O primeiro efeito observado é o resultado imediato: o comportamento inadequado (aquele que é contrário ao que é socialmente aceito ou que traz risco a quem o executa ou a outras pessoas) é prontamente suprimido. Por exemplo, quando um pai surra uma criança por esta bater em seu irmão, é possível que a criança não tente fazê-lo novamente. É um efeito que acaba fortalecendo o comportamento do agente punidor, pela sua própria eficácia. No entanto, o comportamento inadequado pode reduzir a frequência inicialmente, mas pode voltar a ocorrer. Vejamos.
Ao ter seu comportamento punido, a pessoa aprende que não deve se comportar daquela maneira, pois assim teria punição, pelo menos diante daquele que puniu. Aproveitando o exemplo supracitado, a criança pode não brigar com o irmão na presença do pai (para evitar a punição), o que não quer dizer que deixará de bater diante de outra pessoa ou mesmo sozinho com o irmão. O que a população comumente defende ser a mais efetiva prática educativa, na verdade ocasiona uma operação de esquiva das consequências aversivas, tão somente, e não uma aprendizagem quanto ao modo certo de se comportar. Ainda no exemplo, a criança não aprenderá a ter comportamento amistoso, colaborativo, empático e amoroso com o irmão, pois isso não foi desenvolvido com o tapa recebido.
Assim, outro efeito que pode ser observado na punição corporal é que, por não aprender a se comportar de modo adequado, a pessoa pode buscar outras maneiras de fazer exatamente o mesmo, sem ser descoberta. É o caso de uma adolescente que está namorando precocemente. Ao receber punições, ela pode tanto deixar de namorar, quanto também pode mudar o horário das conversas ao telefone, mentir que rompeu o relacionamento, fugir de casa para encontrar o amante, ou mesmo não ouvir nenhuma orientação dos pais quanto a isso. Observe que, apesar da punição, ela continua tendo acesso a algo prazeroso, que é o namoro. É como se fosse um “estágio” que, embora sofrido, tende a passar e logo ela encontra algo reforçador que a fará “esquecer” da dor.
Na punição física, também se observa efeitos ligados às emoções de quem a recebe. A criança ou adolescente pode ter raiva do agressor, sobretudo quando ela não sabe a razão da agressão. Nesses momentos, ela pode usar-se de estratégias para ferir moralmente ou emocionalmente quem puniu, como por exemplo desafiar a bater mais forte ou mais vezes, ou dizer que não está doendo. Nem é preciso dizer que a raiva na relação entre ambos prejudica o clima familiar e a afetividade.

* * * *

| Tarefas pedidas |
#1 Segundo o texto sobre punição corporal, por que a criança que apanha por bater no irmão não aprende a tratá-lo bem? Responda em uma a três frases.
#2 Dê seguimento ao texto sobre punição corporal a partir da última frase apresentada.

* * * *

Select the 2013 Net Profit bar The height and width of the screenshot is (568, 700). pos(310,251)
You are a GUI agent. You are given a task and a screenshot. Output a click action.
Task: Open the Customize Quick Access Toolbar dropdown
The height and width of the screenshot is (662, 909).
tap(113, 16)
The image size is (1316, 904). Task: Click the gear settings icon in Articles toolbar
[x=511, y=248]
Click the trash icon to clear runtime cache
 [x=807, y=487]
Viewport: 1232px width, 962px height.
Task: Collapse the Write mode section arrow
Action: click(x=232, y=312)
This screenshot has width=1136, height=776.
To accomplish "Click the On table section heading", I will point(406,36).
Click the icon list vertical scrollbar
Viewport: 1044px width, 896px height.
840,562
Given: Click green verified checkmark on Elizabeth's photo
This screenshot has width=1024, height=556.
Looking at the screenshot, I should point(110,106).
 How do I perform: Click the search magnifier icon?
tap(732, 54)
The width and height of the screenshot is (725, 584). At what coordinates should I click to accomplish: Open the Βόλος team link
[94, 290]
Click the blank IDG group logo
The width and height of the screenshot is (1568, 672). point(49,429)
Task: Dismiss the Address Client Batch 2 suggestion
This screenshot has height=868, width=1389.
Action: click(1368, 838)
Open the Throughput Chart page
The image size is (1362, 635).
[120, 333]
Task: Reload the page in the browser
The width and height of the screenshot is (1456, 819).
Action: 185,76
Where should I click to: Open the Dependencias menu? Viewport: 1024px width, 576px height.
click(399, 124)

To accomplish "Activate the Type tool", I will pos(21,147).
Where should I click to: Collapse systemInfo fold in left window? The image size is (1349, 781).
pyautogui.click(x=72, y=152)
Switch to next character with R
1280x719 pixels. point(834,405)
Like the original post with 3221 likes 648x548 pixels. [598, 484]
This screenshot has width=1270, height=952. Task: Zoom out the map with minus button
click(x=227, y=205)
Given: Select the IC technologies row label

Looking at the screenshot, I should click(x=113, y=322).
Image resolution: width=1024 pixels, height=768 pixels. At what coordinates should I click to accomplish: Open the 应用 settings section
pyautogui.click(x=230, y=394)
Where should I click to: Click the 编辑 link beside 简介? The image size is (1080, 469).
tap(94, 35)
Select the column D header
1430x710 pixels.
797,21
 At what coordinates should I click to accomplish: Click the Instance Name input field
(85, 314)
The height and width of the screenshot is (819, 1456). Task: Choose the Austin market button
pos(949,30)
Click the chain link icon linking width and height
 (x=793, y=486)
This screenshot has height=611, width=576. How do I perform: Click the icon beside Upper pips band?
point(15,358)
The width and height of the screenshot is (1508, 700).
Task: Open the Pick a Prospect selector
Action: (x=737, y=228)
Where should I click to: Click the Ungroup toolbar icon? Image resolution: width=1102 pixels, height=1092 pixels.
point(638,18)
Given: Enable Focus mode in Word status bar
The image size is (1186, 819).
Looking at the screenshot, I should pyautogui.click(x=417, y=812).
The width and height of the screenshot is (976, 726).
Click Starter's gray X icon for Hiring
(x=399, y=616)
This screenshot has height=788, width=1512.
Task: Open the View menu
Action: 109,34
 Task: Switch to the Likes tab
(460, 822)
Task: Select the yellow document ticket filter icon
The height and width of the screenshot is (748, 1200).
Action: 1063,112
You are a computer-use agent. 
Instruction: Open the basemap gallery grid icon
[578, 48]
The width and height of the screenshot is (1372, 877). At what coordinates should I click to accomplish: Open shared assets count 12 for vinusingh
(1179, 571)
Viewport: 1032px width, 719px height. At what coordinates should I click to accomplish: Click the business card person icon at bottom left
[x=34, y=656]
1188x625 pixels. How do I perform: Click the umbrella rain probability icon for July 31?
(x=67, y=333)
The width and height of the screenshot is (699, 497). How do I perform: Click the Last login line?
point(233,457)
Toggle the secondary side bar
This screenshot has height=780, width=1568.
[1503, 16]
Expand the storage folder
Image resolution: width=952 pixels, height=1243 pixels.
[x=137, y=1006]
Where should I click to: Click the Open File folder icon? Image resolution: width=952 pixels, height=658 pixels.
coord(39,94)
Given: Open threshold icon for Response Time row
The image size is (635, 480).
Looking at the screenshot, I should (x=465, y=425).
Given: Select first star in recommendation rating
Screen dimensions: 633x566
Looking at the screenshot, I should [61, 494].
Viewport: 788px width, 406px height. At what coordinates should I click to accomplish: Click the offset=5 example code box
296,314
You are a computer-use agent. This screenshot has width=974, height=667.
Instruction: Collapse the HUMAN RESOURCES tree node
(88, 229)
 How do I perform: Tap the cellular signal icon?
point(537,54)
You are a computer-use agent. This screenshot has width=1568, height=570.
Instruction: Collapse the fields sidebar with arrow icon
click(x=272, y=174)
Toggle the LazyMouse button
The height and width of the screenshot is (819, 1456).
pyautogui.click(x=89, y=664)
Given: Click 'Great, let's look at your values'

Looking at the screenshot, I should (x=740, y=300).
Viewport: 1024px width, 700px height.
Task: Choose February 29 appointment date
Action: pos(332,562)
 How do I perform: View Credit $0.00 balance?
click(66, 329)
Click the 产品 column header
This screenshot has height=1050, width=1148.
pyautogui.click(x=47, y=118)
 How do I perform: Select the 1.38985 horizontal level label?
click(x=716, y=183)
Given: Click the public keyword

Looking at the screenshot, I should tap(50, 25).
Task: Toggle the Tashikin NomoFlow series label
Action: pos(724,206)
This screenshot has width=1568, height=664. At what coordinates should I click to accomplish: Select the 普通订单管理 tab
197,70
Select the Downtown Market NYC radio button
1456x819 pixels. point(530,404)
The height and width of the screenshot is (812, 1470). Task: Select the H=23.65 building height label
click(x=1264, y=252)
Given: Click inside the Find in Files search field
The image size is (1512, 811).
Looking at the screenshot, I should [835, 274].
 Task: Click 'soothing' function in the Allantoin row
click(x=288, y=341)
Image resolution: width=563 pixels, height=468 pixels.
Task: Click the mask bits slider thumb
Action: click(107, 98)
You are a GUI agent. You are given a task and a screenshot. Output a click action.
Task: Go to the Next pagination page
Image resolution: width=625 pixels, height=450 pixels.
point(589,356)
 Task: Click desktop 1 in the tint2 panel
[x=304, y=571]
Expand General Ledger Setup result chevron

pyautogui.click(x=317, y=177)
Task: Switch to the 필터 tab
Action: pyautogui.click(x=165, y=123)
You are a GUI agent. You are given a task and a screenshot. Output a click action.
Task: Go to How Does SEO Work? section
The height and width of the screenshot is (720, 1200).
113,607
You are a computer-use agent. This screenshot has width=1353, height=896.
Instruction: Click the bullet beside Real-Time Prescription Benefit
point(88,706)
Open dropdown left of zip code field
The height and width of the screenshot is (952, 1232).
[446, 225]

* * * *

| Resultados das tarefas |
#1 A punição só produz uma esquiva das consequências aversivas, e não uma aprendizagem do modo certo de se comportar. O comportamento amistoso, colaborativo, empático e amoroso com o irmão não foi desenvolvido pelo tapa recebido. Por isso a criança pode apenas evitar brigar na presença do pai.

#2
É comum observar que o jovem que tem seu comportamento punido obedece e respeita o pai punidor. Na verdade, complementando o que fora dito anteriormente, o que existe é o medo do agressor, que se tornou aversivo. Muitas vezes, no raciocínio da criança, estar diante dele pode sinalizar uma punição iminente, e o melhor é afastar-se (fugir) para evitar problemas futuros.
Caso as punições sejam inconsistentes, frequentes e que dependem do humor dos pais, o jovem pode desenvolver um quadro de desamparo aprendido, que se assemelha à depressão. Esse quadro se instala devido ao jovem não entender porque está sendo punido, nem por saber o que pode fazer de correto para evitar as consequências aversivas inesperadas.
A partir do momento em que pais associam amor à dor, como ao dizer “eu te bato porque quero seu bem”, a criança aprende que quem ama pode machucar, o que pode trazer disfunções em outros relacionamentos futuros (como submissão a violência conjugal, por exemplo). Excessos de punições corporais também apresentam o risco de a criança desenvolver em longo prazo comportamentos antissociais, como mentir, enganar, provocar e também reproduzir a agressão com outras pessoas.
Uma última consequência é a baixa autoestima: os excessos de eventos físicos aversivos podem produzir culpa, vergonha, crenças de baixa valia e de que seus comportamentos nunca são bons o suficiente para seus pais, o que repercute negativamente no autoconceito e em como a pessoa se apresenta socialmente.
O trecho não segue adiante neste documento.